Para mim, os Estados Unidos sempre foram uma terra de possibilidades ilimitadas. Também é o lugar em que meus netos estão crescendo. Graças ao Skype (criado na União Europeia!), posso fazer parte da vida deles sempre que quiser. Claro, digo isso porque sou uma avó orgulhosa, mas também porque pode nos ajudar a focar a essência do envelhecimento.

O envelhecimento consiste em manter a qualidade de vida, a saúde, a independência e uma vida ativa sem exclusão social. O grande desafio é organizar nossa economia e nossa sociedade de forma a tornar isso realidade para grande parte da população, que está envelhecendo. Essa não é uma tarefa fácil.

Você poderia olhar para a nossa sociedade em envelhecimento como um triunfo. O avanço da medicina e das políticas públicas vem entregando algo maravilhoso aos nossos cidadãos: vidas mais longas e saudáveis. Mesmo assim, muitas pessoas enxergam o envelhecimento como um desafio, contribuindo para o aumento das contas públicas e demandando respostas árduas.

Também se pode ver isso como uma oportunidade fantástica, permitindo que as pessoas contribuam para a nossa sociedade após os 65 anos de idade. A “economia grisalha” europeia já representa 3 trilhões de euros e cresce rapidamente. Não importa de que forma você olhe isso, uma coisa é clara: a mudança é enorme e devemos reagir.

“Em 2060, o mundo será inteiramente diferente demograficamente, e isso exige mais do que alguns ajustes nas regras de aposentadoria”

No meu papel de comissária europeia para a Agenda Digital, tentei fazer com que as pessoas vissem as possibilidades ilimitadas de envelhecimento demográfico e convencê-las a mudar a política, as políticas públicas e a filosofia. Em 2060, o mundo será inteiramente diferente demograficamente, e isso exige mais do que alguns ajustes nas regras de aposentadoria.

A inovação é para todos

Precisamos de inovação, mas em um sentido amplo – incluindo a tecnológica, social e econômica. Mas como estimulamos e apoiamos isso? Essa é uma pergunta complicada. Uma parte importante da resposta está na tecnologia digital ou, mais especificamente, em produtos e serviços aprimorados por TIC (Tecnologia da Informação e da Comunicação) para o envelhecer bem. Estou convencida de que eles podem nos ajudar a alcançar maior qualidade de vida, sistema de saúde e de cuidados mais sustentável e crescimento econômico e novos empregos – uma vitória tripla.

Muitas pessoas acreditam que a tecnologia não deva ultrapassar os cuidados. Dizem que cuidar e curar é o trabalho de pessoas ou que os mais velhos e as novas tecnologias não combinam muito bem. A inovação das TIC está, por princípio, associada a jovens: adolescentes enviando mensagens constantemente, sites legais voltados para pessoas de vinte e poucos anos e milionários criadores de start-ups que mal saíram do ensino médio.

“A tecnologia inovadora é para todos – e isso pode apoiar nossa mudança para uma sociedade mais amiga da idade”

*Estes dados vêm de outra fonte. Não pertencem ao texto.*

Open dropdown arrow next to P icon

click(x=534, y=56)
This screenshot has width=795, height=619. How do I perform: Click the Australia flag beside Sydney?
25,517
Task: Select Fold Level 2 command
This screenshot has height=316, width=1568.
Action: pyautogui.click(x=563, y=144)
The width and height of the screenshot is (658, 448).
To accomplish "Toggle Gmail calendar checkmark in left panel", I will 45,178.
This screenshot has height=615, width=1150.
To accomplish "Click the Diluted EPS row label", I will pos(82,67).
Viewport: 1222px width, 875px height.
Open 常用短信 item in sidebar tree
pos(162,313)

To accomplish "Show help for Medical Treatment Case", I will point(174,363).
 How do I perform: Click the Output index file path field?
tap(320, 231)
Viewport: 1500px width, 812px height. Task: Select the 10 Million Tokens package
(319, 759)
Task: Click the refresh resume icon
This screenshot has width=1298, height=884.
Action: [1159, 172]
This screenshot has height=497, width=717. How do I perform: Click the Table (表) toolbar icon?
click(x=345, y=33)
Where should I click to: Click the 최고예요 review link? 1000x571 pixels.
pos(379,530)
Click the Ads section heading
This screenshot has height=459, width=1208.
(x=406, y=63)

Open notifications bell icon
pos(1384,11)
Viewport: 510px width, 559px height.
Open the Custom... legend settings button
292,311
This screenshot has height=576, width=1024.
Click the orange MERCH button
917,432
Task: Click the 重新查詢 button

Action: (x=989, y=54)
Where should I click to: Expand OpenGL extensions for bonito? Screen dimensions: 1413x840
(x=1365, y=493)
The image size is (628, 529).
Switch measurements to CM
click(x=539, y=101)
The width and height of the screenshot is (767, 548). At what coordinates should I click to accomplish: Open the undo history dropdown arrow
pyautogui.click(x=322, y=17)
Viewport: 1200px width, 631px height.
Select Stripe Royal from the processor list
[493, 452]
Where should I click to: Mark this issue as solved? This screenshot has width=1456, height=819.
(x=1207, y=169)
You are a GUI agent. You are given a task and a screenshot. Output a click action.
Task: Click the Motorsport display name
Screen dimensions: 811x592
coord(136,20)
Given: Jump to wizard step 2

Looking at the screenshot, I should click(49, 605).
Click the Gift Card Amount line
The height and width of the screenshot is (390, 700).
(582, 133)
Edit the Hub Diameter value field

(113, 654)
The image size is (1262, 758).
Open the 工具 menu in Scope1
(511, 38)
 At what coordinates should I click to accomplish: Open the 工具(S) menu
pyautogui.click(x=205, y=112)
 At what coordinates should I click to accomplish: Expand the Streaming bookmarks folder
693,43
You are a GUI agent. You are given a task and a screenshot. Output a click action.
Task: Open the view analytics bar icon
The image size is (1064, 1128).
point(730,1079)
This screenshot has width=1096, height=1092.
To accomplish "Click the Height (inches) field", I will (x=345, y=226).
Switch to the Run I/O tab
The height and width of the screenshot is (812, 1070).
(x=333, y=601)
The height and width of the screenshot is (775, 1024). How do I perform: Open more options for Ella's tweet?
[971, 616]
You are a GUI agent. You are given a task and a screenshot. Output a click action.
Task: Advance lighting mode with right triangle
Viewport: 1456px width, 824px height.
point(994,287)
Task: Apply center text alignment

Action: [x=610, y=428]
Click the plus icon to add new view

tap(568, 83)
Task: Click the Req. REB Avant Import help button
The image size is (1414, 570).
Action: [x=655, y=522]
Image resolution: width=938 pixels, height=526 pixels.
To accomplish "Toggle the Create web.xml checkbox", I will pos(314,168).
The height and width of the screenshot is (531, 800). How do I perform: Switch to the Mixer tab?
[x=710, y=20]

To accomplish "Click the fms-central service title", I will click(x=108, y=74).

Mas isso está descaradamente errado. Se bem concebido e respondendo às necessidades de usuários reais, a tecnologia inovadora é para todos – e isso pode apoiar nossa mudança para uma sociedade mais amiga da idade.

A saúde e os cuidados podem ser usados como exemplo. Nossas instituições de cuidados foram construídas em uma era diferente: destinada a lidar com condições agudas e problemas de curto prazo, e baseadas em idas ao médico, internações hospitalares e prescrições de medicamentos. O envelhecimento da população enfrenta outros desafios: problemas crônicos, degenerativos e de longo prazo estão se tornando cada vez mais frequentes.

Isso exige um tipo diferente de solução, que não roube a dignidade e a independência das pessoas, mas que as coloque no centro da provisão de cuidados. Requer uma abordagem que não se concentre no tratamento, mas na prevenção e na detecção precoce no apoio a estilos de vida ativos e saudáveis. As TIC fornecem muitas ideias para essa abordagem – desde aplicativos móveis simples que capacitam as pessoas a assumir o controle e monitorar sua saúde até ambientes inteiros para a vida assistida sem depender dos outros.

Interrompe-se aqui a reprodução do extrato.